Inspenet, March 13, 2023
Led by the British chemical multinational Ineos and the German energy company Wintershall Dea, the “Greensand” project will store up to eight million tons of CO 2 per year until 2030.
This is a novel action that involves the storage of gas from different countries. The first country in the world to bury CO 2 imported from abroad, Denmark inaugurated a carbon dioxide storage site 1,800 meters under the North Sea, a tool considered essential to curbing global warming.
“Today we have opened a new green chapter for the North Sea”, celebrated Prince Federico, when starting the pilot phase of the project in Esbjerg (southwest).
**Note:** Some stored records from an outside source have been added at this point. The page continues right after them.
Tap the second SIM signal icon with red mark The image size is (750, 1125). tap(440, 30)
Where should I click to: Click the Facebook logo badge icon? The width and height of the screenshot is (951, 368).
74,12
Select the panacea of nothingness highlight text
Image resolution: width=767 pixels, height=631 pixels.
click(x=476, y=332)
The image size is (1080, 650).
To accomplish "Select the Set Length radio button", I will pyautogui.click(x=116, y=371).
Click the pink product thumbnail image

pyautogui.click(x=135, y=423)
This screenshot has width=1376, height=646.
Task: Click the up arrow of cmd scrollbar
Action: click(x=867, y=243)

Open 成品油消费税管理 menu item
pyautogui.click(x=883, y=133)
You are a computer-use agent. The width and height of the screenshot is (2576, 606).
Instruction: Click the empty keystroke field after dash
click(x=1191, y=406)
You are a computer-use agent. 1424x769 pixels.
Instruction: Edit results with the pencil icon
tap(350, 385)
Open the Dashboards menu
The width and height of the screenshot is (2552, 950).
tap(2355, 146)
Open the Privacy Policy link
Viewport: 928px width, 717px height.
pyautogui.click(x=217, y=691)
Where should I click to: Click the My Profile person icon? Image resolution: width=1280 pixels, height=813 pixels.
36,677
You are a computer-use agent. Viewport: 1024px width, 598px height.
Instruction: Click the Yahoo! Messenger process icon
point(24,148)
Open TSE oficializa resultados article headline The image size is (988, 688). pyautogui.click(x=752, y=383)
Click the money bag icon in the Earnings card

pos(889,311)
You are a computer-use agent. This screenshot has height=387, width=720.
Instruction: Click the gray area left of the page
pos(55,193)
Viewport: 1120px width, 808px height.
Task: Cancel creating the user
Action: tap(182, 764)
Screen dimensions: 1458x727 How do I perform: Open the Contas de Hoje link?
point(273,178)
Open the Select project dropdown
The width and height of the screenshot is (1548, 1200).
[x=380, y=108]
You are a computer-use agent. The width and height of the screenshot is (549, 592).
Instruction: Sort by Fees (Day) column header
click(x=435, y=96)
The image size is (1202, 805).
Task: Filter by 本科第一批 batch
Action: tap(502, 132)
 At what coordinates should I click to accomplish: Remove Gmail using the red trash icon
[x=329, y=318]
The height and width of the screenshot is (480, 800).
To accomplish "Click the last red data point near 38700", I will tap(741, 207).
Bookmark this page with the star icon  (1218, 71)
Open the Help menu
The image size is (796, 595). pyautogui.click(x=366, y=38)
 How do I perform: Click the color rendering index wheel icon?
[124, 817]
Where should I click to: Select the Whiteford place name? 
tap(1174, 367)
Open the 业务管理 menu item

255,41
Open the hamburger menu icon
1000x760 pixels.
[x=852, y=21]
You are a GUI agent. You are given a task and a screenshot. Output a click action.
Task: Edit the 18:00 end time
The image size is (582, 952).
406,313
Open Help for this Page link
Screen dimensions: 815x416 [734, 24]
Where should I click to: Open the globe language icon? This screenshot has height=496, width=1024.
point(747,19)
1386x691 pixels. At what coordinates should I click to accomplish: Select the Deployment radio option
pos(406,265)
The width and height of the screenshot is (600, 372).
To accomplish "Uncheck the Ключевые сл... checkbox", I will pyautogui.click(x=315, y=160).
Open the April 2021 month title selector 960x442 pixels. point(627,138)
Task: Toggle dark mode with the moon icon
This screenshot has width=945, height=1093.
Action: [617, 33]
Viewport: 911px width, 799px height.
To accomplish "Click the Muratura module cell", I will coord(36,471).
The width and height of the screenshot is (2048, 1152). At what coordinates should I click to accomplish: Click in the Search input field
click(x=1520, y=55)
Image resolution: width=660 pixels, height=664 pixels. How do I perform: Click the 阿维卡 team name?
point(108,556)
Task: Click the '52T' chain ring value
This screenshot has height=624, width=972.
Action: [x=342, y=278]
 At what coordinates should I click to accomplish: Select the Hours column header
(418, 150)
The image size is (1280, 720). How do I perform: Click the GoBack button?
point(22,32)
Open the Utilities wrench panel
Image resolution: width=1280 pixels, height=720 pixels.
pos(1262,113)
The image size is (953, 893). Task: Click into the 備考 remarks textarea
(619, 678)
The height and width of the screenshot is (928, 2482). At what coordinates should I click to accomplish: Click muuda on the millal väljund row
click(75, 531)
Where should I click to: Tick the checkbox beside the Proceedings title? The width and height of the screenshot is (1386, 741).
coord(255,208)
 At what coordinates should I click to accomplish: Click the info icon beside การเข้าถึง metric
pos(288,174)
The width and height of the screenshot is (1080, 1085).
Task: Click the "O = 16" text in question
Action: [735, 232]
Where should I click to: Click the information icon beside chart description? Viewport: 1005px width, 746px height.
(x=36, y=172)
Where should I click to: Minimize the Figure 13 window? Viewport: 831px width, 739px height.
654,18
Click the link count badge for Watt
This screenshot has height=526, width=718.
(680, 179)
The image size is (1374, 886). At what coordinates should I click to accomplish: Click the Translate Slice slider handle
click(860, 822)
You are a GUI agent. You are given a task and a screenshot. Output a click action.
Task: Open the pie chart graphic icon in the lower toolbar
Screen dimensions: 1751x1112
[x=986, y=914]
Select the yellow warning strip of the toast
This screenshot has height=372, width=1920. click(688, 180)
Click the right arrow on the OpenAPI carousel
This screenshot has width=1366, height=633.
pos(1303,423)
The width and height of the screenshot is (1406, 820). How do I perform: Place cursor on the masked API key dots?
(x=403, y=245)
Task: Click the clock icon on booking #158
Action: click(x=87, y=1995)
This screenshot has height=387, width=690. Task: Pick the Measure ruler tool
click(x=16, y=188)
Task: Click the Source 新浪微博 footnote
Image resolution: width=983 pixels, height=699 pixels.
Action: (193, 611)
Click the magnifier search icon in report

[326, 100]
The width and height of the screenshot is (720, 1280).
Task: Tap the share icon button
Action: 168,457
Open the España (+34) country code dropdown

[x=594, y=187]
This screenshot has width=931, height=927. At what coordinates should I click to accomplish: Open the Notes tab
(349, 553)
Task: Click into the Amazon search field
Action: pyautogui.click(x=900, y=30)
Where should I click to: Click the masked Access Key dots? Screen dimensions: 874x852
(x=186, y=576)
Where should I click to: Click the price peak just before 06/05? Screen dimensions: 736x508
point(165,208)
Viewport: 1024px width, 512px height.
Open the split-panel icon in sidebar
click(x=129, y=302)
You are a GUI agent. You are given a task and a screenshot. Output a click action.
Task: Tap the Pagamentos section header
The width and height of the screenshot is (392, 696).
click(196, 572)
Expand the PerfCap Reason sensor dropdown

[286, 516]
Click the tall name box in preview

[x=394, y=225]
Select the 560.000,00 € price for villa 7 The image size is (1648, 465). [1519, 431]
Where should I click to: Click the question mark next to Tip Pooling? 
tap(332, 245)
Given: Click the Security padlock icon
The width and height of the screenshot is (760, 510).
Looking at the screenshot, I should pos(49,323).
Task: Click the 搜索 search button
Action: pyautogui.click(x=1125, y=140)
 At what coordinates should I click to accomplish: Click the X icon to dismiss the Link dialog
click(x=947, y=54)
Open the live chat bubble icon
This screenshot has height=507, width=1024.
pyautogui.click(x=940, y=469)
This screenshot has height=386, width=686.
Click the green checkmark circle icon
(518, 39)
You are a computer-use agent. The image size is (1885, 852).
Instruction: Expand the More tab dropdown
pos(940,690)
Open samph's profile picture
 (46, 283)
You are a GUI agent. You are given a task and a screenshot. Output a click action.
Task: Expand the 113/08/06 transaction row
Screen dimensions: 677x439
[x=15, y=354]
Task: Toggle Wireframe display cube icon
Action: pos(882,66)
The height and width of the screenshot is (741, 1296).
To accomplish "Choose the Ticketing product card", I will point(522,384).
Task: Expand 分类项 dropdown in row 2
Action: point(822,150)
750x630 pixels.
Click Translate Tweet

Paradoxically, this CO 2 graveyard is an old oil field that contributed to the emissions. Led by the British chemical multinational Ineos and the German energy company Wintershall Dea AG, the “Greensand” project will store up to eight million tons of CO 2 per year until 2030.
Carbon capture and storage (CCS) consists of capturing and then trapping CO 2 , the main cause of global warming. There are currently more than 200 projects operating or under development around the world. What makes Greensand special is that, unlike existing sites that sequester CO 2 from neighboring industrial facilities, it uses carbon that comes from afar, it’s imported.
“It is a European achievement in terms of cross-border cooperation: CO2 is captured in Belgium and very soon in Germany, loaded by ship in the (Belgian) port of Antwerp,” said European Commission President Ursula von der Leyen.
The gas is transported by sea to the Nini West platform, at the edge of Norwegian waters, and transferred to a reservoir 1.8 km deep. For the Danish authorities, who aspire to carbon neutrality by 2045, it is an “indispensable instrument in our climate toolbox.”
North Sea Assets The North Sea is a region ripe for burial because it is home to many pipelines and geological reservoirs that have been left empty by decades of oil and gas production.